Items:
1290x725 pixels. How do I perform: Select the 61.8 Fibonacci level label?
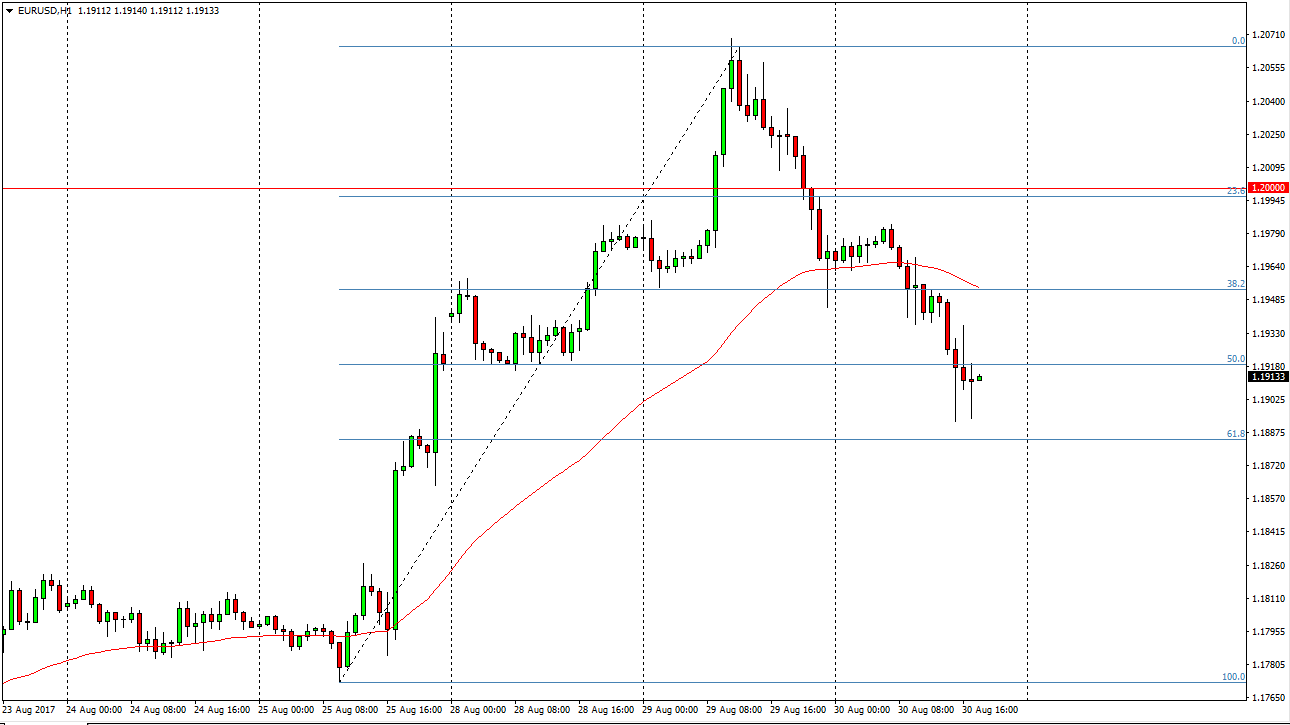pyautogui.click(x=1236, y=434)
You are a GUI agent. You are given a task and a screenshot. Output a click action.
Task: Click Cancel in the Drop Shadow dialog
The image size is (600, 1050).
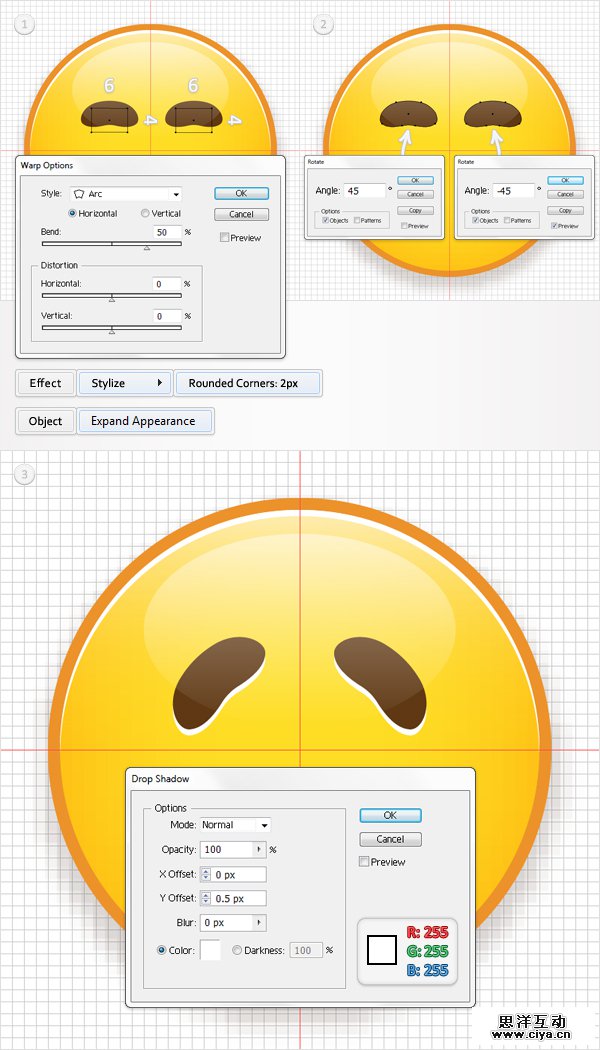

Aim of the exercise: In all the records above, swap "dialog" for "window" and write the lines out again with nothing else changed. Leave out the pictures.

Result of this exercise:
1290x725 pixels. How do I perform: Select the 61.8 Fibonacci level label?
pyautogui.click(x=1236, y=434)
You are a GUI agent. You are given a task and a screenshot. Output a click action.
Task: Click Cancel in the Drop Shadow window
The image size is (600, 1050).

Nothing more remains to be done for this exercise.